● DOCUMENT
Water plumes from Europa raise hopes of finding microbial life

Water plumes from Europa raise hopes of finding microbial life

There's now strong evidence that Jupiter's moon Europa might be a worthwhile place to search for life.


The Hubble Space Telescope has obtained evidence of Jupiter’s moon Europa erupting plumes of water vapour, NASA reports. Hubble first caught a glimpse of the jets in December 2012, but now more plumes have been revealed using a different technique.

The discovery is exciting, as Europa, with its large subsurface ocean, is one of the best candidates for microbial life in the solar system – despite its surface temperature being a frigid -160°C. And plumes mean that samples of microbes could be collected during a flyby, without having to land on the surface.

Europa is Jupiter’s innermost large, icy moon (only slightly smaller than our own moon) and has about 100km of ice and liquid water surrounding its rocky interior.

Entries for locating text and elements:
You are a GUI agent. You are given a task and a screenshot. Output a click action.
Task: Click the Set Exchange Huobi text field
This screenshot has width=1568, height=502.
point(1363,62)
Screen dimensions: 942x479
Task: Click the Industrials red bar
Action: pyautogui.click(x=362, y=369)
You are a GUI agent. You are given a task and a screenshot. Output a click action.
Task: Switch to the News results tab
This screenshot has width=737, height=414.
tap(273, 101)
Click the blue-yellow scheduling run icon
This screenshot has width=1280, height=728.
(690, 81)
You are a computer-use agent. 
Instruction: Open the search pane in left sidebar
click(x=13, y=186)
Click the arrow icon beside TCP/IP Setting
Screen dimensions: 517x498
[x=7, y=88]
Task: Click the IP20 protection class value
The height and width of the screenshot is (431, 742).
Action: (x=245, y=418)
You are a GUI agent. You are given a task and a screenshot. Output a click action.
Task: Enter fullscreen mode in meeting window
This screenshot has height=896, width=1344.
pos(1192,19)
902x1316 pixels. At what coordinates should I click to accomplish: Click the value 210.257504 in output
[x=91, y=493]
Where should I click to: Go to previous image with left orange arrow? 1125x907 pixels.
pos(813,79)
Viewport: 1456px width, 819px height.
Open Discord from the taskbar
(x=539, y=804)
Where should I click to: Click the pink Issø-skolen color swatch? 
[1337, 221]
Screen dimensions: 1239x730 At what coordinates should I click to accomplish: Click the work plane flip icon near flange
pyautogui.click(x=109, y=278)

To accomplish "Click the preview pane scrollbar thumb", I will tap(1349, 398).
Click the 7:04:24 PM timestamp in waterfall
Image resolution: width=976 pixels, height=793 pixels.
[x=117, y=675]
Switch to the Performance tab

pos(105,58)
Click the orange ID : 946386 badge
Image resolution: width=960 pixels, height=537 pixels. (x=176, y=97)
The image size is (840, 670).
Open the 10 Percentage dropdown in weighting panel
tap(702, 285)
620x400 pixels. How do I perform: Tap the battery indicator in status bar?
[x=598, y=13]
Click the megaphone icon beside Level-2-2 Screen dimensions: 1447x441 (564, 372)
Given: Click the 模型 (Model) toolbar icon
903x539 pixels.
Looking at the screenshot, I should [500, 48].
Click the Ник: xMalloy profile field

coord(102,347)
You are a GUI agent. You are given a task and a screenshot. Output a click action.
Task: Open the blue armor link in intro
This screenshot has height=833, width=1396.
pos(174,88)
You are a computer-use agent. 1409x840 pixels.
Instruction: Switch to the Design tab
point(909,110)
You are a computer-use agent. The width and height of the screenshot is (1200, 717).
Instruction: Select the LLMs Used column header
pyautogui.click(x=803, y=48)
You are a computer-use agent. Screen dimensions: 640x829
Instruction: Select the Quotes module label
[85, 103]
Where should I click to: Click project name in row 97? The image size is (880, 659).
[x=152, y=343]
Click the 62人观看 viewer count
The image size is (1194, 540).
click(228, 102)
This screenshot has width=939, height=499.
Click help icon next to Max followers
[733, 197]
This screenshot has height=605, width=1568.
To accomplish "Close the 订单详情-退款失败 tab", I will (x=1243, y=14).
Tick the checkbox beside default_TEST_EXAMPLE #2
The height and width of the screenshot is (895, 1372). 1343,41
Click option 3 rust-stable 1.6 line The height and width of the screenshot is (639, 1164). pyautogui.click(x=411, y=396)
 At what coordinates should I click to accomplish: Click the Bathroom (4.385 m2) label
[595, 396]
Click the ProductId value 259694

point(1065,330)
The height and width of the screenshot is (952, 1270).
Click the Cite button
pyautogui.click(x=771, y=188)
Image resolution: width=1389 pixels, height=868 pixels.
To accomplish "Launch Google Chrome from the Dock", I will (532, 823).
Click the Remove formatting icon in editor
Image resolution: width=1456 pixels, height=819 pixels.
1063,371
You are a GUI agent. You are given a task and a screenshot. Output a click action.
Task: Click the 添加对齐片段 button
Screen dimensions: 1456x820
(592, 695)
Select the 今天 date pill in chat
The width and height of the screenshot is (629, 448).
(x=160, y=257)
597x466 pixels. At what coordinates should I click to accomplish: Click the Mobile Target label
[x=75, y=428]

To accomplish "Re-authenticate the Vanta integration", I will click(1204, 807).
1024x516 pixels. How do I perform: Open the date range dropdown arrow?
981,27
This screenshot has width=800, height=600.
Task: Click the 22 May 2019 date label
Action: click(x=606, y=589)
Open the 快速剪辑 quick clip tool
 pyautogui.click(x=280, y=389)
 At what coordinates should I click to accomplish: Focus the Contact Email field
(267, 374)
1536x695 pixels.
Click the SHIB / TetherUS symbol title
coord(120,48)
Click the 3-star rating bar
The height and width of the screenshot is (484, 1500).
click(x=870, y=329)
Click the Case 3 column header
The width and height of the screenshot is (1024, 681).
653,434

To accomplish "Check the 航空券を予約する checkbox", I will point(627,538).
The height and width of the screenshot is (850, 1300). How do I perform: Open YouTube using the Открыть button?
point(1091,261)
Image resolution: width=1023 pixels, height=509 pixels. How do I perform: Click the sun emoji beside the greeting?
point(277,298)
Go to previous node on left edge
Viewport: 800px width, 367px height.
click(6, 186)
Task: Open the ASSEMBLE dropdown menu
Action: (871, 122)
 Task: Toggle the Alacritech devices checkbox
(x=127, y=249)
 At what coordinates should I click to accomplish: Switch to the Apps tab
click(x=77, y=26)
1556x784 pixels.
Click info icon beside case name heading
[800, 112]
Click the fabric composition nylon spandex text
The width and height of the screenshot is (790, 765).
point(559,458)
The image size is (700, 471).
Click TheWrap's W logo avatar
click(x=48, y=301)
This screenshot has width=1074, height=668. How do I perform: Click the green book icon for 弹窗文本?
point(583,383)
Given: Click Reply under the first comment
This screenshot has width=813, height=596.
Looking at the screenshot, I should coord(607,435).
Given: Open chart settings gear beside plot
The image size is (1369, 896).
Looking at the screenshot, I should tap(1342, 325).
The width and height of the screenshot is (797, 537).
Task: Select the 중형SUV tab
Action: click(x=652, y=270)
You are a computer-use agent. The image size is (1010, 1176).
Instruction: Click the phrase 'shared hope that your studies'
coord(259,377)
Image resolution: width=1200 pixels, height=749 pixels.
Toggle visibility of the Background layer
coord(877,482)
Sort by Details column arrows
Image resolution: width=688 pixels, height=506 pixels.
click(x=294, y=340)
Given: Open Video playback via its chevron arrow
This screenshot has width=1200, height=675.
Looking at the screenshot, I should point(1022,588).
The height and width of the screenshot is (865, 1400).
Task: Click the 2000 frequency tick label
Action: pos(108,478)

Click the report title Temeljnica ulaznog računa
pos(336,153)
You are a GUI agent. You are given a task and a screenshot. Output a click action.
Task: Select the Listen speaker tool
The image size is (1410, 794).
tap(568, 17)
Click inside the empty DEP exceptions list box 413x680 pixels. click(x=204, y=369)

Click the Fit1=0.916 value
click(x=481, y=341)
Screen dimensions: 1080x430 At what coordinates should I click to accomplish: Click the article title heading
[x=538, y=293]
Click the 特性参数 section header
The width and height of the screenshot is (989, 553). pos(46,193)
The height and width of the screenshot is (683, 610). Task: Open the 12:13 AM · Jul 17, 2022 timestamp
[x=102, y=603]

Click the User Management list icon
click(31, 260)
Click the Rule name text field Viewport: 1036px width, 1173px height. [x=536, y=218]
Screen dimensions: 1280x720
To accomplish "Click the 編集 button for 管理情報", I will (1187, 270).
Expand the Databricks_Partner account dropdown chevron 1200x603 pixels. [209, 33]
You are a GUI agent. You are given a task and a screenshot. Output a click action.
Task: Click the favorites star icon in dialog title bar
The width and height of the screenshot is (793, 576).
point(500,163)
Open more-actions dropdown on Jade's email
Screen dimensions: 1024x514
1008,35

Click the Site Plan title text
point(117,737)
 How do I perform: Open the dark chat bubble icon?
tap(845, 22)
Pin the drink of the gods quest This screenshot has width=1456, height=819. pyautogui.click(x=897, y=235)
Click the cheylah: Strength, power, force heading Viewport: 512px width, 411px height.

● WHAT TO PRODUCE
Answer these questions from the article on Europa's water plumes:
(a) In what month and year did Hubble first glimpse the jets?
(b) What is Europa's surface temperature?
(c) About how much ice and liquid water surrounds Europa's rocky interior?
You won't need the material here.

● REPLY TO THE TASK
(a) December 2012
(b) -160°C
(c) About 100km